> [WHAT YOU SHOULD DO]: What must be written out is each line from the one holding "Task: Leave the meeting" through the end of the records, word for word, minus any pictures.

Saved entries:
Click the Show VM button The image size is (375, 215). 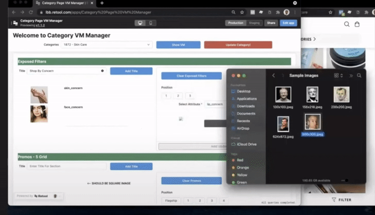pos(178,45)
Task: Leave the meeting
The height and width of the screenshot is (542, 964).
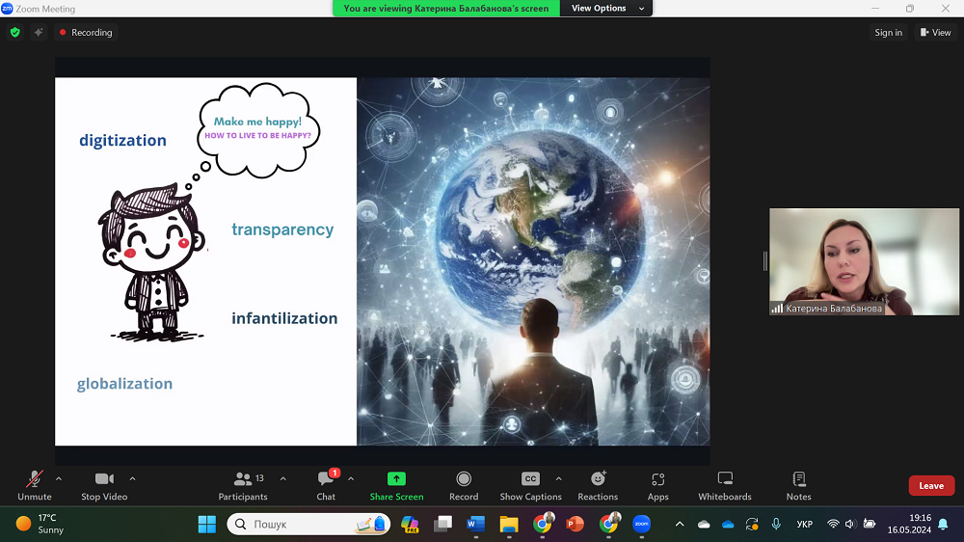Action: (x=930, y=486)
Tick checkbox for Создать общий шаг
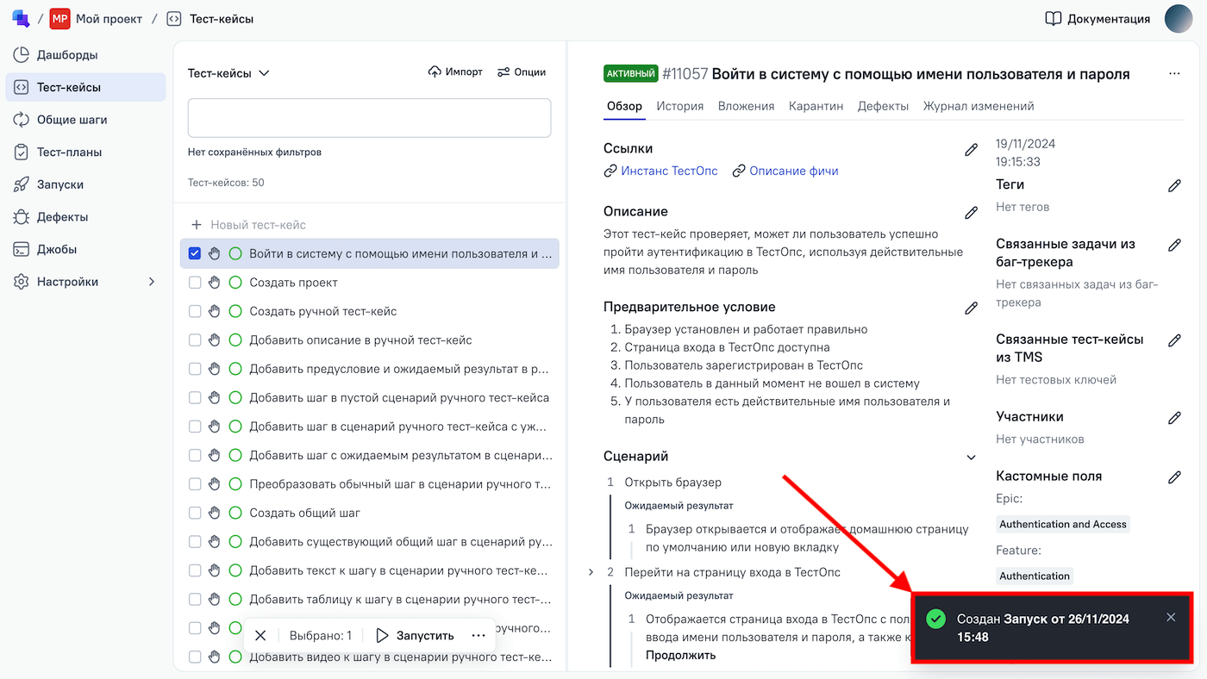The height and width of the screenshot is (679, 1207). [x=195, y=513]
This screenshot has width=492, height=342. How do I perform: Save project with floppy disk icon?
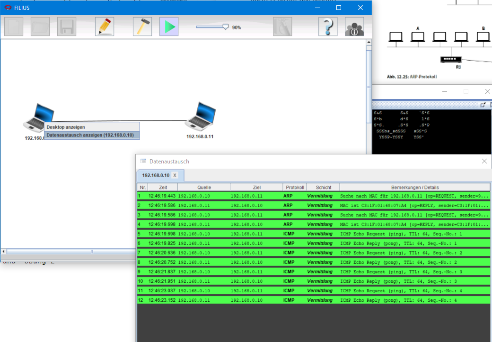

> [RESPONSE BOX]:
Task: Leave the meeting
The height and width of the screenshot is (542, 964).
Action: (x=930, y=486)
Tick checkbox for Создать общий шаг
The height and width of the screenshot is (679, 1207). [x=195, y=513]
This screenshot has width=492, height=342. How do I perform: Save project with floppy disk icon?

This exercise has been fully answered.